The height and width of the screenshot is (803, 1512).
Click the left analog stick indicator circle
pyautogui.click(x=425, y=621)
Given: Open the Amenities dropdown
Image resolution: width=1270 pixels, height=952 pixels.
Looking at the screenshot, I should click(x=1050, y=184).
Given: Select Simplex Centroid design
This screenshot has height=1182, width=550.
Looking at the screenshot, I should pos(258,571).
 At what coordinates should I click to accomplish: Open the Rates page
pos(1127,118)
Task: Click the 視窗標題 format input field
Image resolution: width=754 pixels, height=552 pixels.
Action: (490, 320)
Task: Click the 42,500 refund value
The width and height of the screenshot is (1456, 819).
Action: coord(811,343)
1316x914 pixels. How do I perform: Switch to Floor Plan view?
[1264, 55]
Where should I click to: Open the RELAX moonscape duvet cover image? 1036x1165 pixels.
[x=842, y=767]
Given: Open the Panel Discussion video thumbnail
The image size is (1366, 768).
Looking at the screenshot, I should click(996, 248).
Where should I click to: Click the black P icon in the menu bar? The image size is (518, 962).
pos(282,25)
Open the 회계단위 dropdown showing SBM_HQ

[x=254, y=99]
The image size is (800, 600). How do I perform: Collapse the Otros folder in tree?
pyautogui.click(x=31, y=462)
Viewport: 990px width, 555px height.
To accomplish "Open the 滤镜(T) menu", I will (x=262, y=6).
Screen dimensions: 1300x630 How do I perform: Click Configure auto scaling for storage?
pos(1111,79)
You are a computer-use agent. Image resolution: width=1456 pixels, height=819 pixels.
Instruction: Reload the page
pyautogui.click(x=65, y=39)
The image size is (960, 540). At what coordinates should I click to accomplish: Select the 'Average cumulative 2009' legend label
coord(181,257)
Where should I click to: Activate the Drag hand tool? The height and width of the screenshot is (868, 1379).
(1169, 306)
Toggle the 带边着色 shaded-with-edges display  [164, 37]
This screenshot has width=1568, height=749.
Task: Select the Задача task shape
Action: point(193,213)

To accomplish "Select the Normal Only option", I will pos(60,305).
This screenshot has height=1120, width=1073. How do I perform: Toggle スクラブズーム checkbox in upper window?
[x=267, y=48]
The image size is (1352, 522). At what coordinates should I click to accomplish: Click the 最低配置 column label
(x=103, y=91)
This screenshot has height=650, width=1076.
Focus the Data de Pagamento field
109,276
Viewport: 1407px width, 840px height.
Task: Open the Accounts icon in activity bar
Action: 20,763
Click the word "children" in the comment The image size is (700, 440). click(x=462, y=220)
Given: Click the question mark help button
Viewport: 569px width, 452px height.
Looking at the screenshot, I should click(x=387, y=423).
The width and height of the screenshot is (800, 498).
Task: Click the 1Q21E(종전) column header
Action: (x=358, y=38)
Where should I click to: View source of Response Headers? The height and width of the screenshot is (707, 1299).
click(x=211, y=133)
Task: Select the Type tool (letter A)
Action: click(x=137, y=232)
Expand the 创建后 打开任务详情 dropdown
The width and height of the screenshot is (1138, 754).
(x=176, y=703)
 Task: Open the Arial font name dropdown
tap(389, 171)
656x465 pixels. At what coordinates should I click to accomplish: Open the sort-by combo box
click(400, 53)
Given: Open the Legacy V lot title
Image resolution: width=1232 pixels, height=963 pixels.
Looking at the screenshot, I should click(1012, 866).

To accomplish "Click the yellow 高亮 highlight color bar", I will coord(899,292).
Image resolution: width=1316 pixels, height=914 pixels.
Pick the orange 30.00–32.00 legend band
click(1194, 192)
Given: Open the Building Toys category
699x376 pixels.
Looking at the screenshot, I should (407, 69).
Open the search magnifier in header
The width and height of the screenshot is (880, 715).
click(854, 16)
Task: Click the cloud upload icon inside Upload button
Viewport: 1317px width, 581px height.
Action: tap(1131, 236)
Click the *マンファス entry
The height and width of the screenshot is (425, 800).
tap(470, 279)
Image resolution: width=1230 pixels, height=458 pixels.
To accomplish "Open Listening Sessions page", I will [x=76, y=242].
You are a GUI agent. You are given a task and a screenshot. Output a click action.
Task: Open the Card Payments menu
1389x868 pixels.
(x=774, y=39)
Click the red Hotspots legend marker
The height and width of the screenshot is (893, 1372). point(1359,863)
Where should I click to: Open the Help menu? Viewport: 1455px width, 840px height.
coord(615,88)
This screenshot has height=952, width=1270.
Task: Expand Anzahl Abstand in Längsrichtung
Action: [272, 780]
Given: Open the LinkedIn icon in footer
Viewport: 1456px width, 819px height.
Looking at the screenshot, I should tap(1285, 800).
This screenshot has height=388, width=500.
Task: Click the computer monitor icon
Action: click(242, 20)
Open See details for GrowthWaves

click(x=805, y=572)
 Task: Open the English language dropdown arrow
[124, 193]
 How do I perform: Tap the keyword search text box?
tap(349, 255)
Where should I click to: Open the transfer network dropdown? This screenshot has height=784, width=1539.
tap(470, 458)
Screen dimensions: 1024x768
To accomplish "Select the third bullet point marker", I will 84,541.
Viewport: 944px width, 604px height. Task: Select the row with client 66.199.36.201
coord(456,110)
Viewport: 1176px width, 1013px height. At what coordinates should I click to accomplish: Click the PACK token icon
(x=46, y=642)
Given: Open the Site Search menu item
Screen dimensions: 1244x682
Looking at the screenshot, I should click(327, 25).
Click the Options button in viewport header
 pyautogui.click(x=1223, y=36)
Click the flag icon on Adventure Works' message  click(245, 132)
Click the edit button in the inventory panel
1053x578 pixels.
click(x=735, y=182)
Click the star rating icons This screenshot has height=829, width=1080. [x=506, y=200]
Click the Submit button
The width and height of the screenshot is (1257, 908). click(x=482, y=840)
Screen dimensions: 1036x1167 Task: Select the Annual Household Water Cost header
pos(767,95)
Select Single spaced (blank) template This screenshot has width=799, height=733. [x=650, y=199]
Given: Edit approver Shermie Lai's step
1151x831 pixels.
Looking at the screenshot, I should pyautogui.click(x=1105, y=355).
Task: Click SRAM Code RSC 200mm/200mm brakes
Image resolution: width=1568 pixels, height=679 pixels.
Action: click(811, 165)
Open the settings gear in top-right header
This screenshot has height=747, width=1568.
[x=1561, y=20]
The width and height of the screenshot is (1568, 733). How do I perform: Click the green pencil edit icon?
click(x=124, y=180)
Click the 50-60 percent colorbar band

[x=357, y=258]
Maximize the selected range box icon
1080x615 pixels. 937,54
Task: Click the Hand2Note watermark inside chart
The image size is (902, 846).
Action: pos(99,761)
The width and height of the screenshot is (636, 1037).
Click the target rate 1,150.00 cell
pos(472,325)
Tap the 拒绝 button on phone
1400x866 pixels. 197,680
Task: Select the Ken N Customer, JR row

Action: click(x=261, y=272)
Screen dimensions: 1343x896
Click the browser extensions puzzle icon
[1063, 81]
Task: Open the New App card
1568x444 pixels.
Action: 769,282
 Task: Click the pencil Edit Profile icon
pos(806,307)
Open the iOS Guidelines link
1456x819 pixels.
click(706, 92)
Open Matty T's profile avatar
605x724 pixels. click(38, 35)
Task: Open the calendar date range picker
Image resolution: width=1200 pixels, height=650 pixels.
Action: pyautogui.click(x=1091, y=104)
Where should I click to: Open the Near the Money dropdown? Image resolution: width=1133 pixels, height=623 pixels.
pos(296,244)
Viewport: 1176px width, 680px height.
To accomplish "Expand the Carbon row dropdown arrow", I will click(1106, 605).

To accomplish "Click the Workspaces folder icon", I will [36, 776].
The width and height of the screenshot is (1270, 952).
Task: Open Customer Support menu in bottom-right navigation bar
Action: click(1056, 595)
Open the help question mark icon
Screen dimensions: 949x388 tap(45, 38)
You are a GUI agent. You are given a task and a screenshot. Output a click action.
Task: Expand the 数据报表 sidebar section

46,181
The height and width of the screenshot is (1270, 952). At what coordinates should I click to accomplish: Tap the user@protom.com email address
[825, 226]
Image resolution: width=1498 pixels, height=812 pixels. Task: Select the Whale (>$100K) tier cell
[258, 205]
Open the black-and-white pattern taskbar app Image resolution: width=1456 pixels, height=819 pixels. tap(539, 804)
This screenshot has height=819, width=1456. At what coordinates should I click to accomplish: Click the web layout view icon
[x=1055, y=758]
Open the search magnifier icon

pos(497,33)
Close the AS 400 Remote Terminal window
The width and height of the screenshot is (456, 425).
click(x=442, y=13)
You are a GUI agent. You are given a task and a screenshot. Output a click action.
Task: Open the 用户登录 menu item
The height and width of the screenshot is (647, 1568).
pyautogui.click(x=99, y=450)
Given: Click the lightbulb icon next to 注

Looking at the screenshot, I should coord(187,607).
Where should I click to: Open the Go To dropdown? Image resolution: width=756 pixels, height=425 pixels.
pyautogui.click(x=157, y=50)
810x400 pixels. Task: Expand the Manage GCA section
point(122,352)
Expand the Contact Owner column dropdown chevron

> [REQUIRED WORK]
Could you rewrite the lines above as a Markdown table, from the line containing "Screen dimensions: 1024x768" through the line containing "Click the star", with a Row column for the number and a Text column for the line, skipping any blank lines?

> [OUTPUT BELOW]
| Row | Text |
|---|---|
| 1 | Screen dimensions: 1024x768 |
| 2 | To accomplish "Select the third bullet point marker", I will 84,541. |
| 3 | Viewport: 944px width, 604px height. Task: Select the row with client 66.199.36.201 |
| 4 | coord(456,110) |
| 5 | Viewport: 1176px width, 1013px height. At what coordinates should I click to accomplish: Click the PACK token icon |
| 6 | (x=46, y=642) |
| 7 | Given: Open the Site Search menu item |
| 8 | Screen dimensions: 1244x682 |
| 9 | Looking at the screenshot, I should click(327, 25). |
| 10 | Click the Options button in viewport header |
| 11 |  pyautogui.click(x=1223, y=36) |
| 12 | Click the flag icon on Adventure Works' message  click(245, 132) |
| 13 | Click the edit button in the inventory panel |
| 14 | 1053x578 pixels. |
| 15 | click(x=735, y=182) |
| 16 | Click the star rating icons This screenshot has height=829, width=1080. [x=506, y=200] |